■ **Work to complete**:
Scan the material below for every line with the string "agent", and copy those lines.

■ **Input data**:
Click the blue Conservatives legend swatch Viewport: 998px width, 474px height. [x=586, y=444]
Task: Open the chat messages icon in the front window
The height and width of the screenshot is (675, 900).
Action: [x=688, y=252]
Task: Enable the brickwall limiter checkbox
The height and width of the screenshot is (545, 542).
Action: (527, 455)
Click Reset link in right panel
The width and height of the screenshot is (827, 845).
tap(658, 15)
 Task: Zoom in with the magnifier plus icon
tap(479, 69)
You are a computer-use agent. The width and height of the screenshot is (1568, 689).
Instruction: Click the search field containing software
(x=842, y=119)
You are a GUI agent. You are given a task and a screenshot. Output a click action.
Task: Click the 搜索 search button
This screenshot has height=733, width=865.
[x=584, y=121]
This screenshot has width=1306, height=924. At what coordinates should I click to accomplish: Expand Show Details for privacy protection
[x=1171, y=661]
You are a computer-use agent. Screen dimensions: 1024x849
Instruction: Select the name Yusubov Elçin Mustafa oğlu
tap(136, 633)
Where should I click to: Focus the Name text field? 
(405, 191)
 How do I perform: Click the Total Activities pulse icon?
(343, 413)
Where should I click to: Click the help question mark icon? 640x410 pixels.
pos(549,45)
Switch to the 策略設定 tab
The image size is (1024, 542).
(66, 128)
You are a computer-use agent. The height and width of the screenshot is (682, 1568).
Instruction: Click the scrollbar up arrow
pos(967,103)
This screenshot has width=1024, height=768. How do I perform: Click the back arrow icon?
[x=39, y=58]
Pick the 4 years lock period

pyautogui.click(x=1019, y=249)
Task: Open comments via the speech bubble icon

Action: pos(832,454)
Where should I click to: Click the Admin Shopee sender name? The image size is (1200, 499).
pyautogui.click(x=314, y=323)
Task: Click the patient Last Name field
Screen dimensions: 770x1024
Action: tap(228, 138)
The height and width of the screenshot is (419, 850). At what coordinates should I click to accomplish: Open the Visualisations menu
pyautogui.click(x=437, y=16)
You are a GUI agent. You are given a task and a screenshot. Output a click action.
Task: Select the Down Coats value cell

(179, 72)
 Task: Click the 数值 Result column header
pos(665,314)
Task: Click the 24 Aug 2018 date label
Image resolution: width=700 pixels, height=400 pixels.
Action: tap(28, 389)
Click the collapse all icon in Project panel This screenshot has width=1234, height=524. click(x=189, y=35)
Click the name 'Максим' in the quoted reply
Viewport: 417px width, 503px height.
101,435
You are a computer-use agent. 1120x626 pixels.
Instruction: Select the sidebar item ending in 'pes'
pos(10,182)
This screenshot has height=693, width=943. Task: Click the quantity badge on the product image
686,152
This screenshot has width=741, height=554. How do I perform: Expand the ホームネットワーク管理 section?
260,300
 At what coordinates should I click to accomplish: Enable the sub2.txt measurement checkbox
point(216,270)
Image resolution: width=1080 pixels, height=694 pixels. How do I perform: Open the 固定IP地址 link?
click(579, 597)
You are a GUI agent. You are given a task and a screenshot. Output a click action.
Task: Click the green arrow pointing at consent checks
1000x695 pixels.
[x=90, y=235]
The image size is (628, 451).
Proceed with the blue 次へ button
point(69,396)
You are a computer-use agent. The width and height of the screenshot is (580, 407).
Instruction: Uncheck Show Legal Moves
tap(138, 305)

■ **Answer box**:
You are a computer-use agent. The width and height of the screenshot is (1568, 689).
You are a GUI agent. You are given a task and a screenshot. Output a click action.
You are a computer-use agent. Screen dimensions: 1024x849
You are a computer-use agent. The height and width of the screenshot is (682, 1568).
You are a GUI agent. You are given a task and a screenshot. Output a click action.
You are a computer-use agent. 1120x626 pixels.
You are a GUI agent. You are given a task and a screenshot. Output a click action.
You are a computer-use agent. The width and height of the screenshot is (580, 407).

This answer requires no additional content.